An interactive 3D platform, constructed in Unity3D, that let’s the user select a funeral or an array of funerals to view within a fully interactive, multi-player 3D world.  This viewing mode also serves as a general discovery tool to access the DPRR.

This project is a branch of the RomeLab initiative, and will rely on existing 3D critical editions of the Roman Forum and on interactive software developed by the Humanities Virtual World Consortium and RomeLab (including current RITC Benjamin Niedzielski) built in the Unity 3D game engine.

Tongva VR/AR

Principal investigator:
Maja Manojlovic, Ph.D., Lecturer | Faculty Advisor for WII Pedagogy Writing Programs.

Tongva VR/AR is an interdisciplinary research project that aims to create VR/AR models of two Tongva villages: Yaanga, one the largest Tongva villages near downtown Los Angeles, and Koruuvanga in West Los Angeles (https://www.latimes.com/projects/la-me-col1-tongva-language-native-american-tribe/). In addition, this project is intended to serve as a teaching platform for a Digital Humanities course.

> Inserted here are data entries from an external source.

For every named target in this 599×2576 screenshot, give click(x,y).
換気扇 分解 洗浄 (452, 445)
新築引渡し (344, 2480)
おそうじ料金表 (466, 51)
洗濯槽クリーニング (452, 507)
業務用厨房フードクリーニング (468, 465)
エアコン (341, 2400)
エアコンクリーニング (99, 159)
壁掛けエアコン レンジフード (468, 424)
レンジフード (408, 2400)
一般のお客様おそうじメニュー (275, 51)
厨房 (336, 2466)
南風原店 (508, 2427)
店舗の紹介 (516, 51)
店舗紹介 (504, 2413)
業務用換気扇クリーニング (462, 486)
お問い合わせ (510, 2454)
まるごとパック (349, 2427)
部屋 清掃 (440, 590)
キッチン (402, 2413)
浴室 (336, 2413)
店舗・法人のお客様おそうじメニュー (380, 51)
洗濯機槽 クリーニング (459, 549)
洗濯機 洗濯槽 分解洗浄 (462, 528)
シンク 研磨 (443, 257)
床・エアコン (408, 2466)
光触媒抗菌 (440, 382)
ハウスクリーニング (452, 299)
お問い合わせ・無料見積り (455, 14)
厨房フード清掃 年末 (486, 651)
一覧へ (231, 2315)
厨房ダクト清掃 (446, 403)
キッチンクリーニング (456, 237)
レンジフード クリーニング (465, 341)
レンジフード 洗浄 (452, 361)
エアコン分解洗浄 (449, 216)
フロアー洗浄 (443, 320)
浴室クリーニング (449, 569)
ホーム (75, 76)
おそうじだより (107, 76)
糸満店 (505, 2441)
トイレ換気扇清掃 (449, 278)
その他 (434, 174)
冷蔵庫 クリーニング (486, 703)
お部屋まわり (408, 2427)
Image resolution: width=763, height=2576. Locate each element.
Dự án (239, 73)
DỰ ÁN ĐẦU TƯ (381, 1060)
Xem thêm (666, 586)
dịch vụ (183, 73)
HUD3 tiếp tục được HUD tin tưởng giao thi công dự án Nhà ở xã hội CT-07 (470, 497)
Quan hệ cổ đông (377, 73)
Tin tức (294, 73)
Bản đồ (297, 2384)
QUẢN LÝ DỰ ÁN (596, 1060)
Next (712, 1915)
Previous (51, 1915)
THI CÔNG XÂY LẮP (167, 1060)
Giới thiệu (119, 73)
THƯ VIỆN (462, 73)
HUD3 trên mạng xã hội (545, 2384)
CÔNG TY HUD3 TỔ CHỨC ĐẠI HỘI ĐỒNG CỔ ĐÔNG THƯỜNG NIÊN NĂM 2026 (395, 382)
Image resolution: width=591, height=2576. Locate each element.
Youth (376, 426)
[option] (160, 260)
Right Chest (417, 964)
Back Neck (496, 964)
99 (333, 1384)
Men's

This VR/AR modeling project will continue building on the UCLA American Indian Studies Center’s “Mapping Indigenous LA Project.” This project worked to empower local indigenous communities to tell their stories through relevant maps, documents, photographs, and testimonies. In this sense, it provides a powerful point of departure for us to begin examining the erasure of indigenous cultures in North America and elsewhere.

Tongva VR/AR continues to address the issues surrounding colonization of indigenous identities, languages, architectures, and geographies. However, the three-dimensional models of Tongva villages and artifacts in VR/AR environments will offer yet another alternative to the existing indigenous (hi)stories. By creating 3D VR/AR environments, I’m interested in exploring the space of Tongva villages from a phenomenological perspective. That is, how does an embodied experience in the intensified space of a VR/AR environment modulate the way users make sense of the Tongva’s lived-experience, both individually and collectively? What happens once we can no longer distance ourselves from our object of inquiry, as we would when “reading” a two-dimensional “text,” or a map? Do we relate differently to the space of the Tongva village and their culture once we are situated in its three-dimensional environment? If so, might we say that we are “re-embodying” our cognition by incorporating feeling and affect?  

Students that might want to continue to build on the Tongva VR/AR once it’s available to be experienced can delve into the questions above, as well as explore other avenues of inquiry into the life and culture of the Tongva peoples. 

Tongva VR/AR is currently in its initial research stage of development, exploring relevant scholarly resources and VR/AR technologies.